Shawn, the girls and the Raven are down south for the day, so we’ll pick up on their story when they come back through on their way home tomorrow. For today Rachael and I have a pretty simple, relaxed agenda. We’ve managed to complete all the business dealings, doctors appointments and the like that have complicated our lives for the last several days and are really just down to packing - and we’ve got three days to do it in so we’re not feeling too stressed. Today’s agenda:
- Create GPS Routes for the first regional tour up the coast from Bari to Pescara (Scott)
- Load routes to the Garmin (Rachael)
- Review and publish the previous post (Rachael)

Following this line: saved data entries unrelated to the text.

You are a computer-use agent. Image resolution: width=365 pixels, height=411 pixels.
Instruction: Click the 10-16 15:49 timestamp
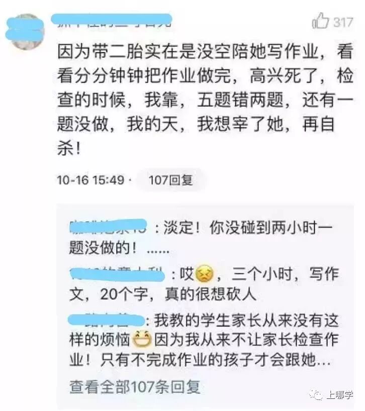(x=90, y=180)
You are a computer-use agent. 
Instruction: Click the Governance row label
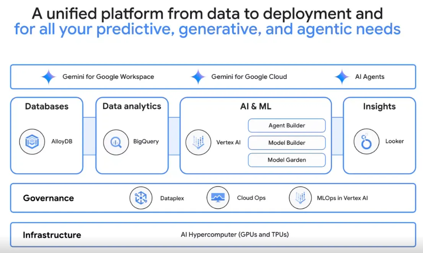49,198
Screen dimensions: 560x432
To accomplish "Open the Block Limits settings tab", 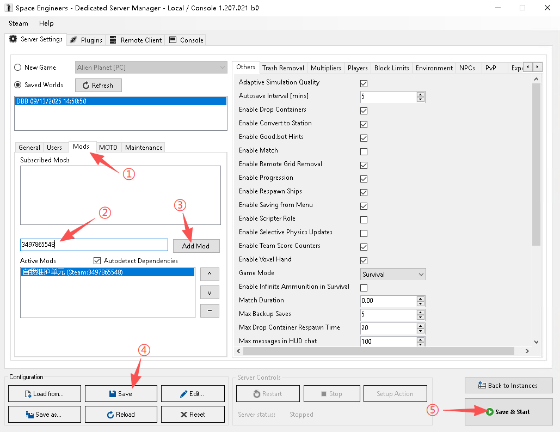I will click(x=391, y=68).
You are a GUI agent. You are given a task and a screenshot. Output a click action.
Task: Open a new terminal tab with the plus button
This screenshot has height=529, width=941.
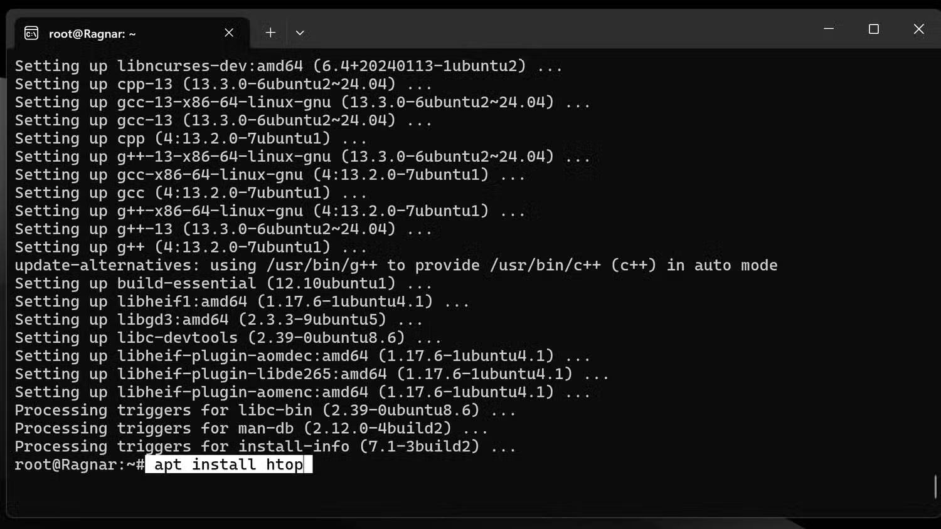pos(270,32)
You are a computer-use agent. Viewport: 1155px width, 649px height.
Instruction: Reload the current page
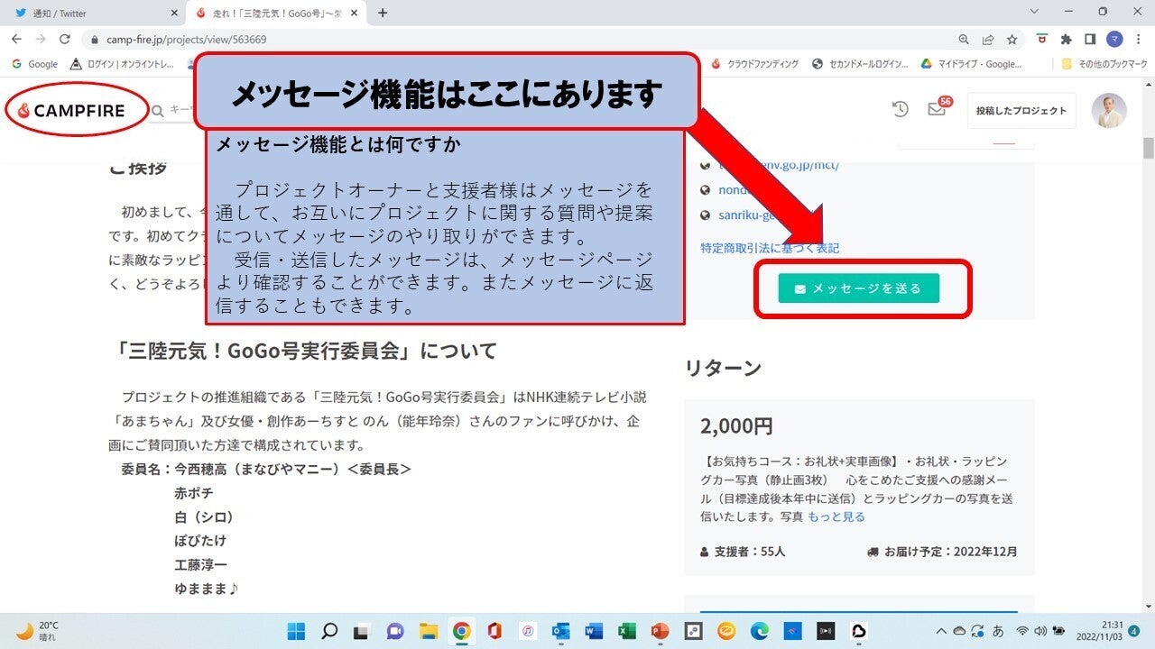(x=64, y=40)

- Develop the next post (Scott)
- Pack
- Go to CVS to pick up odds and ends (toothpaste, shaving cream, large toenail clippers, etc. (Rachael)
- Go to Ace hardware to get miscellaneous screws, bolts and the like to replace the bag of spare parts that got left in Barcelona last fall with the cable lock and pedal spanner. (Scott)
- Pick up new IPad cable and charger from the Apple Store (Rachael)
- Meet for lunch at Jakes.
Pretty easy living!
By the time Rachael comes around the corner from the bedroom and exposes herself on her way to the loo and the coffee pot, I’m just putting wraps on task #1.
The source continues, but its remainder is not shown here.